# Dog killing chickens



## Rogelio Monzon (Mar 21, 2011)

hello to everyone .im new to this site...i have a question i have 2 german shepherds..the boy is 4 months and the girl is 7 months...overall there good dogs..but they kill my chickensa and free roaming baby chicks..when im not around..they dont do it when im presesnt they dont even look at a chicken...but when i leave is game on....i heard if you tie a dead chicken around his nake or shock collers..please help i dont want to loose more chickens>>thank you all
-


----------



## Cassidy's Mom (Mar 30, 2003)

That is a terrible idea - please see this thread for a related discussion: http://www.germanshepherds.com/forum/how-do-i-teach-my-dog/153348-spank-your-dog-dead-chicken.html

You cannot leave your dogs and chickens roaming free together unsupervised.


----------



## Jax08 (Feb 13, 2009)

Either fence in your chickens or don't leave your dogs out alone with them.

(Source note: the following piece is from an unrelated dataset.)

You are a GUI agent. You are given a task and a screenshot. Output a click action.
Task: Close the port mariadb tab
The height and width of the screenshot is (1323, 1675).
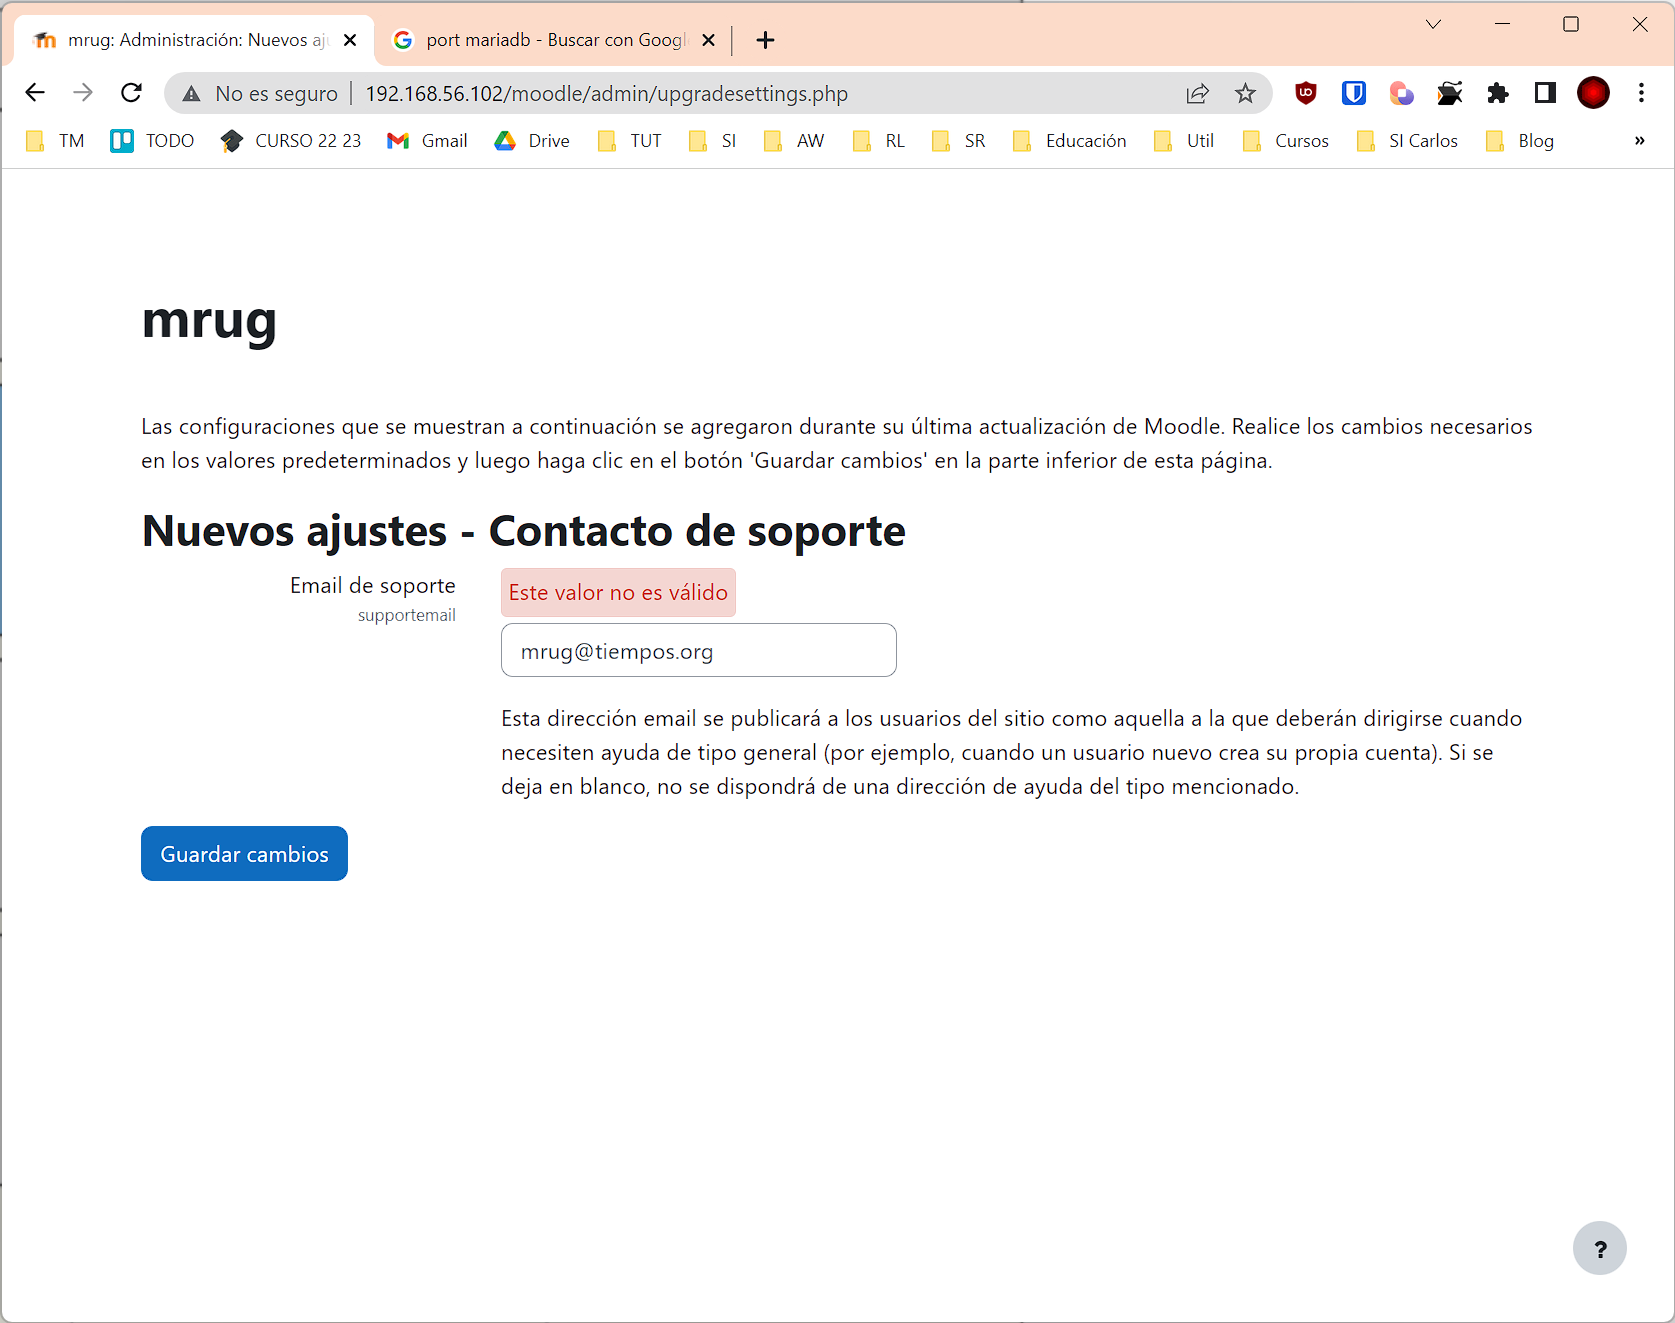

They are puppies that need training but even as adults I wouldn't leave them unattended with "prey".


----------



## Rogelio Monzon (Mar 21, 2011)

my neibor has 3 pitbulls and 2 german shepherds...he also has tons of chickens and baby chicks..and does not have a problem


----------



## Jax08 (Feb 13, 2009)

Then your neighbor must have spent some time training his dogs to not kill the chickens.


----------



## Zoeys mom (Jan 23, 2010)

It's simple- pen the chickens and even then do not leave the dogs outside unattended or they will keep killing your chickens. Puppies have zero ability to fight the urge to say hello to your feathered friends and some never develop that level of control. I wouldn't leave my GSD around chickens and expect them to be alive when I got home you should probably do the same


----------



## Lin (Jul 3, 2007)

methinks this is a troll, especially with the number of chicken threads we've had lately!


----------